ECLI:NL:CRVB:2007:AZ5999

Centrale Raad van Beroep

Datum uitspraak
10 januari 2007
Publicatiedatum
5 april 2013
Zaaknummer
04/5338 ZW, 04/5339 ZW, 04/5340 WAO
Instantie
Centrale Raad van Beroep
Type
Uitspraak
Procedures
  • Hoger beroep
Rechters
  • Ch. van Voorst
  • M.S.E. Wulffraat-van Dijk
  • M.C.M. van Laar
Vindplaatsen
  • Rechtspraak.nl
AI samenvatting door LexboostAutomatisch gegenereerd

Beoordeling van de beëindiging van ziekengeld en WAO-schatting door het Uwv

In deze zaak gaat het om het hoger beroep van appellant tegen de uitspraken van de rechtbank Maastricht, waarin het bezwaar van appellant tegen besluiten van het Uitvoeringsinstituut werknemersverzekeringen (Uwv) werd afgewezen. De besluiten betroffen de beëindiging van ziekengeld en de WAO-schatting van appellant. Appellant had bezwaar gemaakt tegen drie besluiten van het Uwv, waarbij zijn uitkering op basis van de Wet op de arbeidsongeschiktheidsverzekering (WAO) en de Ziektewet (ZW) werd geweigerd of beëindigd. De Centrale Raad van Beroep oordeelde dat de rechtbank ten onrechte had geoordeeld dat het bezwaar van appellant tegen een van de besluiten niet-ontvankelijk was verklaard. De Raad stelde vast dat de brief van het Uwv van 2 oktober 2003, waarin de verrekening van ziekengeld werd medegedeeld, wel degelijk een op rechtsgevolg gericht besluit was. Dit betekende dat appellant in zijn bezwaar ontvankelijk was en dat de rechtbank de aangevallen uitspraak ten onrechte had afgewezen. De Raad vernietigde de aangevallen uitspraak en oordeelde dat het Uwv de proceskosten van appellant diende te vergoeden. De Raad concludeerde dat het Uwv een nieuw besluit op bezwaar moest nemen, rekening houdend met de overwegingen in deze uitspraak. De Raad oordeelde verder dat het verzoek van appellant om schadevergoeding niet kon worden toegewezen, omdat er onvoldoende inzicht was in de schade.

OPDRACHT:
Schrijf een vervolg op de tekst over de uitspraak van de Centrale Raad van Beroep, aansluitend op de laatste zin. De gegevens hieronder staan los van de tekst over de uitspraak.

GESELECTEERDE GEGEVENS:

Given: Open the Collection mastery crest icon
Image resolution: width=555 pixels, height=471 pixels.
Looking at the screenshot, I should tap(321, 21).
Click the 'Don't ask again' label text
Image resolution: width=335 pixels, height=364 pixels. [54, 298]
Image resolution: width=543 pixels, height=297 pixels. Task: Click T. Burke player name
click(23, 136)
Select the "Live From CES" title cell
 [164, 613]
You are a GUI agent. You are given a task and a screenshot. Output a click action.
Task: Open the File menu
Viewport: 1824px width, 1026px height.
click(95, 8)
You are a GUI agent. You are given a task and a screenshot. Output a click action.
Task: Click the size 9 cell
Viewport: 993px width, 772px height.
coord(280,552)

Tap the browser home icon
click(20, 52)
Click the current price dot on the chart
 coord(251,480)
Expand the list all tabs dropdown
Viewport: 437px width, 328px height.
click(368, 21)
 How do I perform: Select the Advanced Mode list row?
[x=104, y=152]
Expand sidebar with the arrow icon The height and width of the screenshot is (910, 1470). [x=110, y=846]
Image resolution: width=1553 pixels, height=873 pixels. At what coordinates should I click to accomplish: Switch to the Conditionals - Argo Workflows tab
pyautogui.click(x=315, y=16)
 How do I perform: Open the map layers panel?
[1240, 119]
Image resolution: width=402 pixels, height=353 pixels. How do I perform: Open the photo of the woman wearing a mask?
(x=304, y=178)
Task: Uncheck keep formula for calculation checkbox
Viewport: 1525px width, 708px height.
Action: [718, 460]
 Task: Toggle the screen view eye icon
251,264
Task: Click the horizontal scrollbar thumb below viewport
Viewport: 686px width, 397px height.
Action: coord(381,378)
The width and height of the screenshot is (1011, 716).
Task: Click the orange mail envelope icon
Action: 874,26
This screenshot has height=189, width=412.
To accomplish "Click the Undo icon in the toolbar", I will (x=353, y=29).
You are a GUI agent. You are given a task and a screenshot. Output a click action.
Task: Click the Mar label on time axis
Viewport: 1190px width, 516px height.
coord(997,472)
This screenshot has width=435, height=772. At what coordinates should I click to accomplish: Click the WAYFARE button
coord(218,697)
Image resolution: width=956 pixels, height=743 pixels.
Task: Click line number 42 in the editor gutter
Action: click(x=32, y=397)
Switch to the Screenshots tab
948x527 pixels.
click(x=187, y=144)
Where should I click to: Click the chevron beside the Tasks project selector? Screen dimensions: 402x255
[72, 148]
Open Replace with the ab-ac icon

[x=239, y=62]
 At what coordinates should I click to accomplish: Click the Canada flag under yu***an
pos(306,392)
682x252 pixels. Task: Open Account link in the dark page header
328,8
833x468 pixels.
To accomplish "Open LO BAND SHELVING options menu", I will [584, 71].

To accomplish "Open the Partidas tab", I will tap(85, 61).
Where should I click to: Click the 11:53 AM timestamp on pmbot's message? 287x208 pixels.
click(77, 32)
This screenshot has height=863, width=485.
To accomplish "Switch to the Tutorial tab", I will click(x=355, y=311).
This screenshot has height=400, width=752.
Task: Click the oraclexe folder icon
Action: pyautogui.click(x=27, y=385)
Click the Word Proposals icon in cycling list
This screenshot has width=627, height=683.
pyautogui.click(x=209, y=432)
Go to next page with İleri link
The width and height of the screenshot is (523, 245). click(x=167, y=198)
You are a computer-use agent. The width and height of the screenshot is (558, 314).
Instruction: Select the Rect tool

ANTWOORD:
Uitspraak

04/5338 ZW, 04/5339 ZW, 04/5340 WAO
Centrale Raad van Beroep
Meervoudige kamer
U I T S P R A A K
op het hoger beroep van:
[appellant] (hierna: appellant),
tegen de uitspraken van de rechtbank Maastricht van 24 augustus 2004, 04/349, 04/202 en 04/350 (hierna respectievelijk: aangevallen uitspraak 1, 2 en 3),
in het geding tussen:
appellant
en
de Raad van bestuur van het Uitvoeringsinstituut werknemersverzekeringen (hierna: Uwv).
Datum uitspraak: 10 januari 2007
I. PROCESVERLOOP
Namens appellant heeft mr. D. Grégoire, advocaat te Sittard, hoger beroep ingesteld tegen de drie aangevallen uitspraken.
Het Uwv heeft een verweerschrift ingediend.
Het onderzoek ter zitting heeft plaatsgevonden op 29 november 2006. Appellant is met voorafgaand bericht niet verschenen. Het Uwv heeft zich laten vertegenwoordigen door
F. Houtbeckers.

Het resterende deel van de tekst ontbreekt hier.